Eclipse Jersey 2.28 to 2.33 and Eclipse Jersey 3.0.0 to 3.0.1 contains a local information disclosure vulnerability. This is due to the use of the File.createTempFile which creates a file inside of the system temporary directory with the permissions: -rw-r–r–. Thus the contents of this file are viewable by all other users locally on the system. As such, if the contents written is security sensitive, it can be disclosed to other local users.
The product exposes a resource to the wrong control sphere, providing unintended actors with inappropriate access to the resource.

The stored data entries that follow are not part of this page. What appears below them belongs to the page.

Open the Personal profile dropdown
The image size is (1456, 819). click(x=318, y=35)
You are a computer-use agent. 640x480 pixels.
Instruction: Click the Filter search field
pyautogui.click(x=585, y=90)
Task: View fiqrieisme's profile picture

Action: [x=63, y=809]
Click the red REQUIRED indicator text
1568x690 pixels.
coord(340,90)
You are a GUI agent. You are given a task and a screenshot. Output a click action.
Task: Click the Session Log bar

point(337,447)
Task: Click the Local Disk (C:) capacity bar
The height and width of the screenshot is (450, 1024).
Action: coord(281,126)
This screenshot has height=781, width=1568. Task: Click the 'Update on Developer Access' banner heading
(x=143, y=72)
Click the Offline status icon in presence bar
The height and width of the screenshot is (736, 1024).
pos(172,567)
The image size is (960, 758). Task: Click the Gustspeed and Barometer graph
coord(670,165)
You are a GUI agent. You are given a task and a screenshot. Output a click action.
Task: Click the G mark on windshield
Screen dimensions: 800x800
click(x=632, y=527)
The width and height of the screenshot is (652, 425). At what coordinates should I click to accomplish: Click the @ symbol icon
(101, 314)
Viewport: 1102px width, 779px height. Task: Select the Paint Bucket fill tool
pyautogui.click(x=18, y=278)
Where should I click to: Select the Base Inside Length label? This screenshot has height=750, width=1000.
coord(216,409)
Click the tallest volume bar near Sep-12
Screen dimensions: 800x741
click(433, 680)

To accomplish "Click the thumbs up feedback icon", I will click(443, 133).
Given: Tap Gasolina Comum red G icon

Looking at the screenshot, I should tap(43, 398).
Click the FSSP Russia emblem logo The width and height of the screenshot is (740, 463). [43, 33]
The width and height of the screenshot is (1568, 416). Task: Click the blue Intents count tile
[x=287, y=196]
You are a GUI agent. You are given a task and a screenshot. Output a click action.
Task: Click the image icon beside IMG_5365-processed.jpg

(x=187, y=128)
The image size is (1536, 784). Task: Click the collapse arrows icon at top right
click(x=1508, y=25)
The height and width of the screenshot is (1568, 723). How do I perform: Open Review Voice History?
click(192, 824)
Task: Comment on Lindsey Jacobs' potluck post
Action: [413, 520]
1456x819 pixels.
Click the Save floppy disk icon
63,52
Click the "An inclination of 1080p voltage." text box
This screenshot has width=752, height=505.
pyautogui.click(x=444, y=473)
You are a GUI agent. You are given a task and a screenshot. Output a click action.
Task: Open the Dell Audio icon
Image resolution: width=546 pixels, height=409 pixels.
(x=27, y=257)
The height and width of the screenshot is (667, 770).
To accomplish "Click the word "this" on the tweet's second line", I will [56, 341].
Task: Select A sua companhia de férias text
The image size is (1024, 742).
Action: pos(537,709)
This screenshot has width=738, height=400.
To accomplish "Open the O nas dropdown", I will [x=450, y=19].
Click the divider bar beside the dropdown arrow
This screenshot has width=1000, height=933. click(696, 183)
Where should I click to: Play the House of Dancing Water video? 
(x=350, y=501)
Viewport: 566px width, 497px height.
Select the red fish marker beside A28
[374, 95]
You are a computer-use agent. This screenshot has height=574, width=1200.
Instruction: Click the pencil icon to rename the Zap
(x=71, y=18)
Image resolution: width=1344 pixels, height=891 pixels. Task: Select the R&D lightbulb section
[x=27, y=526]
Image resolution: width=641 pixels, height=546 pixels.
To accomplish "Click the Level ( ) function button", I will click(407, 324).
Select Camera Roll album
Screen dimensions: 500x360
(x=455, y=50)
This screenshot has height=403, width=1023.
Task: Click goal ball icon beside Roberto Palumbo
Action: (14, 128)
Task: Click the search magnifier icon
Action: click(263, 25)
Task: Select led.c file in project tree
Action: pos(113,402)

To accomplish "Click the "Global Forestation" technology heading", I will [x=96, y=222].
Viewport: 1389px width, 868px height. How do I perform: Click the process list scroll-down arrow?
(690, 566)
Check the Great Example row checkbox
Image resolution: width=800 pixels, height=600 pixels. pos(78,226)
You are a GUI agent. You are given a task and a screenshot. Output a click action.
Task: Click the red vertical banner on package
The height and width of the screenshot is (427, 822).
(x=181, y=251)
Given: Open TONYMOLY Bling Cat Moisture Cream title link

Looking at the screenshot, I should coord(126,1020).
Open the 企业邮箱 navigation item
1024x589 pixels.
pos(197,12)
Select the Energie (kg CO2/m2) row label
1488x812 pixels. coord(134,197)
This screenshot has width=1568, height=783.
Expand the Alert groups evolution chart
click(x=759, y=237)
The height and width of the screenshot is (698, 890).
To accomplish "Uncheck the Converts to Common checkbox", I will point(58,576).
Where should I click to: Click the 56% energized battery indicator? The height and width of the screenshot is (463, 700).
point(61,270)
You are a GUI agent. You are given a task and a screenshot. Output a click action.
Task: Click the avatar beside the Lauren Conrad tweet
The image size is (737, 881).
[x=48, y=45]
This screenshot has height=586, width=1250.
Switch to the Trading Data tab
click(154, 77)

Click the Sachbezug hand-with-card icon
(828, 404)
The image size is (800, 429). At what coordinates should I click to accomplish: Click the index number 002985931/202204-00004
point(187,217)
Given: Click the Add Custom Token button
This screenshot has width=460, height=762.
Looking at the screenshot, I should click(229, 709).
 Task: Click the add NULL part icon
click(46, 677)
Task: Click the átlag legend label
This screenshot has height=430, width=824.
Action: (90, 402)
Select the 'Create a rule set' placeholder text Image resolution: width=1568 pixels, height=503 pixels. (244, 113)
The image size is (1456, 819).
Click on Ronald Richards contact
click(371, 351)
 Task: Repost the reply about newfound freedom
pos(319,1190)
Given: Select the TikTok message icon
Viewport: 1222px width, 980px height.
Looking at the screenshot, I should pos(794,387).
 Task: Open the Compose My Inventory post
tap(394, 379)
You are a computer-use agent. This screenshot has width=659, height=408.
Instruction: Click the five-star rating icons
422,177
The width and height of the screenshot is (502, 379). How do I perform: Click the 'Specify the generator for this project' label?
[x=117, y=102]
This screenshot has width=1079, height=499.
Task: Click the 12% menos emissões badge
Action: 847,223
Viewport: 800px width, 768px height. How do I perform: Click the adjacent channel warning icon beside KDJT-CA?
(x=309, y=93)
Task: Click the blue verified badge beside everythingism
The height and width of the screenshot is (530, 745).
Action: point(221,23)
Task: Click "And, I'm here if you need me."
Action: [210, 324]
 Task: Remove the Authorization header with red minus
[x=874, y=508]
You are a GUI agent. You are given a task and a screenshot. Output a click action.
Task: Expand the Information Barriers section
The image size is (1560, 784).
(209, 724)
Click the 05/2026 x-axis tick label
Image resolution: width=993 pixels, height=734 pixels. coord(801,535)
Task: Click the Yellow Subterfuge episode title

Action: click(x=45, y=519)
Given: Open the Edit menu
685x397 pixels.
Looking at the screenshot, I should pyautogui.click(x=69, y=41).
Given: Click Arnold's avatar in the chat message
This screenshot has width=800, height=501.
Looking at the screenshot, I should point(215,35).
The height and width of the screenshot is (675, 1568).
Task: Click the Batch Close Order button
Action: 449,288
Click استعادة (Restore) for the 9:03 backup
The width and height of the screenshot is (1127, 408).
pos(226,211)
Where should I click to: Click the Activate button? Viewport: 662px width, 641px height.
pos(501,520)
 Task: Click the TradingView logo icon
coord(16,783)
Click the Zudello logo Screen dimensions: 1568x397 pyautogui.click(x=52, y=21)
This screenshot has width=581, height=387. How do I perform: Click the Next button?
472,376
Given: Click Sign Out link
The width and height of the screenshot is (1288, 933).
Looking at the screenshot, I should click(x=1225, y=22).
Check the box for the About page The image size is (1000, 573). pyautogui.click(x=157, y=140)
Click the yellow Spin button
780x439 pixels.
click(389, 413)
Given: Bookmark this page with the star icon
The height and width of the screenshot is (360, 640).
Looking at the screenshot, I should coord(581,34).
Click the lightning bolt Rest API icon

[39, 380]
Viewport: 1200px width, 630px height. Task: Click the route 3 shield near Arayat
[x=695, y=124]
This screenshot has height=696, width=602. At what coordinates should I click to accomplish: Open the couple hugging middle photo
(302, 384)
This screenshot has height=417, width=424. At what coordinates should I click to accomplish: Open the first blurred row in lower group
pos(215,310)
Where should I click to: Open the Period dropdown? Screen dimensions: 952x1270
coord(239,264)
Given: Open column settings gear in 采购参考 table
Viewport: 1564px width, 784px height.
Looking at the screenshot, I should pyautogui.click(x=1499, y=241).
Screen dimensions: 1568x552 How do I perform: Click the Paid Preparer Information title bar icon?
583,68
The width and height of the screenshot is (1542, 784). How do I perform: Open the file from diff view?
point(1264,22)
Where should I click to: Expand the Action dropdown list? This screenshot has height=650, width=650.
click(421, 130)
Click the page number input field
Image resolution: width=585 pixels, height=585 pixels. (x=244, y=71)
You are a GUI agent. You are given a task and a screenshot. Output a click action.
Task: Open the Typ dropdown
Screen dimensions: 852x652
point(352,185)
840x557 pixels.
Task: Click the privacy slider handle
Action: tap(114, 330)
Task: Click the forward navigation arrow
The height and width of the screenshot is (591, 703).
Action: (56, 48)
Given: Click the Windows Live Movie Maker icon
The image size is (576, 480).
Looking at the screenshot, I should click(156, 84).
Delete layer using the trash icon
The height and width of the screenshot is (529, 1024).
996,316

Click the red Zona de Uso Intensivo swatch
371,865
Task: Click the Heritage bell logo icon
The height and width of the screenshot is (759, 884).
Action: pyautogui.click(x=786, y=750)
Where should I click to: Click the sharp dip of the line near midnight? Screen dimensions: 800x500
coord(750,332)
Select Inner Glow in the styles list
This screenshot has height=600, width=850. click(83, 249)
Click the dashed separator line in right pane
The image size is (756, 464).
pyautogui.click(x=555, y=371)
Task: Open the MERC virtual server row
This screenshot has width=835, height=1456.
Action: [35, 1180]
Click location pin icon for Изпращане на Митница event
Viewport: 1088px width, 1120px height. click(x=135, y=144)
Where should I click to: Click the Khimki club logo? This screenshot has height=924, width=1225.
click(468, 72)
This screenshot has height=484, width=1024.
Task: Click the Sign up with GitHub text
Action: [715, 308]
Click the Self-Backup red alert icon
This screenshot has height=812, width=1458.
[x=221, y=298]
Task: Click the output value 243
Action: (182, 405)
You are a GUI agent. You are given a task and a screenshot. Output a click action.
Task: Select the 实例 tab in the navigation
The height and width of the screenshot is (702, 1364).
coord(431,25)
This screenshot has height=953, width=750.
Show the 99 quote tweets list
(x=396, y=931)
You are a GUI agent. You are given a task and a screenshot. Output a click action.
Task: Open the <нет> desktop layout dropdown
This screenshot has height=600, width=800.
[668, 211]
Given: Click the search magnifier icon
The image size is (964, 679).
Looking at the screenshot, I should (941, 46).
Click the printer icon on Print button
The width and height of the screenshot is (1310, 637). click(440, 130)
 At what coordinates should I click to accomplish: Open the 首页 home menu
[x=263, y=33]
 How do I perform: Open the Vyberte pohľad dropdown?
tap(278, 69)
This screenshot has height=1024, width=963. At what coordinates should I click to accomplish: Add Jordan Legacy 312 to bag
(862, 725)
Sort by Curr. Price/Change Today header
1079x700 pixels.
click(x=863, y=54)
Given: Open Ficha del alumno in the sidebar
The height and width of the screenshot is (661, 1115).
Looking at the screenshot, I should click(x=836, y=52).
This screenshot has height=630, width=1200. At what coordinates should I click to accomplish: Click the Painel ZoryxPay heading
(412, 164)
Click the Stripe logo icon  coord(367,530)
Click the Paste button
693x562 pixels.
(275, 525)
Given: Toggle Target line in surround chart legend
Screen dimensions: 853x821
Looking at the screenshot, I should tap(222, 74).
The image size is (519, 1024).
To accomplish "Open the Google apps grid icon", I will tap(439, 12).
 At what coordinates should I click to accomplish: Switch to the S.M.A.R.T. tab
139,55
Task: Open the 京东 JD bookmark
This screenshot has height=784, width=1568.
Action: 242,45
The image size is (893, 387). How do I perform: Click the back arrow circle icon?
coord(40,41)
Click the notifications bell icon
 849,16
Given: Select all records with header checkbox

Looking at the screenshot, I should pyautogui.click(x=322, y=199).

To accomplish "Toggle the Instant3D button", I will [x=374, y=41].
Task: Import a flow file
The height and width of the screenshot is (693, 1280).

Name | Vendor | Start Version | End Version |
---|---|---|---|
Jersey | Eclipse | 2.28 (including) | 2.34 (excluding) |
Jersey | Eclipse | 3.0.0 (including) | 3.0.2 (excluding) |
Red Hat AMQ Streams 1.8.0 | RedHat | jersey-common | * |
RHINT Camel-K 1.6.4 | RedHat | jersey-common | * |
RHINT Camel-Q 2.2.1 | RedHat | jersey-common | * |
Jersey1 | Ubuntu | trusty | * |
Jersey1 | Ubuntu | upstream | * |
Resources such as files and directories may be inadvertently exposed through mechanisms such as insecure permissions, or when a program accidentally operates on the wrong object. For example, a program may intend that private files can only be provided to a specific user. This effectively defines a control sphere that is intended to prevent attackers from accessing these private files. If the file permissions are insecure, then parties other than the user will be able to access those files. A separate control sphere might effectively require that the user can only access the private files, but not any other files on the system. If the program does not ensure that the user is only requesting private files, then the user might be able to access other files on the system. In either case, the end result is that a resource has been exposed to the wrong party.